The Birth of Ocean Watch
Before the Around the Americas crew set sail, a liveaboard cruising boat was transformed into their expedition-style workboat. "Hands-On Sailor" from our April 2010 issue
On the delivery from Mexico to Seattle in the spring of 2008, it quickly became apparent that the 64-foot steel yacht that had spent the previous decade as a liveaboard cruiser on the Golfo de California was going to need a serious refit before it would be able to commence a 25,000-nautical-mile voyage Around the Americas (www.aroundtheamericas.org) via the Northwest Passage and Cape Horn.
Skipper Mark Schrader and first mate Dave Logan were sure they'd discovered a strong platform for the journey, but they also knew that almost all of the systems, plumbing, wiring, and electronics-as well as the auxiliary engine and generator-were in need of an upgrade or replacement. The goal wasn't to turn Danzante III into a better all-around cruising boat but to transform the yacht into a sturdy, expedition-style workboat called Ocean Watch that would perform well in high-latitude, ice-strewn waters.
Mate Logan served as project manager for the refit, ably assisted by Schrader, foreman Paul LaRussa, and boat captain Andy Gregory. The work was conducted at the Seaview East Boatyard in Ballard, a neighborhood in the northwest part of Seattle where the project received support and assistance from a host of Ballard tradesmen and craftsmen, many of whom generously donated their time and materials. In fact, the crew came to see Ocean Watch as "the boat that Ballard built." The philosophy behind the project was to employ sustainable resources and to source products from American companies, particularly local vendors, whenever possible.
The refit team learned several lessons that would be useful for any cruiser overhauling an older boat for extensive voyaging, particularly to the higher latitudes. First, inspect or replace everything beforehand. Second, strive to build in redundant systems while keeping them as simple as possible. And lastly, remember that you'll have to repair everything yourself in the middle of nowhere and that harsh, extreme climates will inflict quicker and greater damage and wear and tear. Be prepared.
With the Ocean Watch refit, the single biggest job was repowering the boat and replacing the auxiliary engine. A new Lugger Marine 135-horsepower engine took the place of the old diesel, and a new 12.5-kilowatt Northern Lights generator was installed to help power and charge Ocean Watch's banks of computers, scientific instruments, and batteries.
Based on a John Deere tractor engine, the continuous-duty, fully electronic Lugger constantly meters the fuel, exhaust, and cooling and adjusts each accordingly for optimal fuel economy and efficiency. Luggers are a staple of the Ballard fishing fleet, where they're considered the absolute Cadillac of working engines. The term "constant or continuous duty" means that the engine can run all day, every day, at 135 horsepower, though in practice, the engine is employed at roughly 45 percent to 50 percent of its capacity. That means the engine can be operated at lower rpm than a normal sailboat auxiliary, which translates to better fuel economy over the long haul. In the Arctic, the engine was regularly run at 1,300 to 1,400 rpm, producing speeds of 7 to 8 knots.

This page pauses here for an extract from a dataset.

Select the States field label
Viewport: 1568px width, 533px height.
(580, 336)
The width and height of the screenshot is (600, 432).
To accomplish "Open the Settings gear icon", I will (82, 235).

For optimal performance, the engine must work in tandem with the propeller, and Ocean Watch carries two. In the Arctic, the crew utilized a 24- by 19-inch three-bladed fixed prop; once free of the ice, they switched to a 24- by 20-inch Max-Prop feathering prop.
Both the new engine and genset were larger than the previous units, requiring both a bit of minor surgery on the engine room before installation and the fabrication of a few special tools, such as angle-iron skidways and overhead gantries, to set the power plants in place. Related gear also had to be upsized to accommodate them, including a circuitous exhaust system that took two weeks to engineer and install. Simultaneously, the five fuel tanks were polished and new engine mounts were fabricated.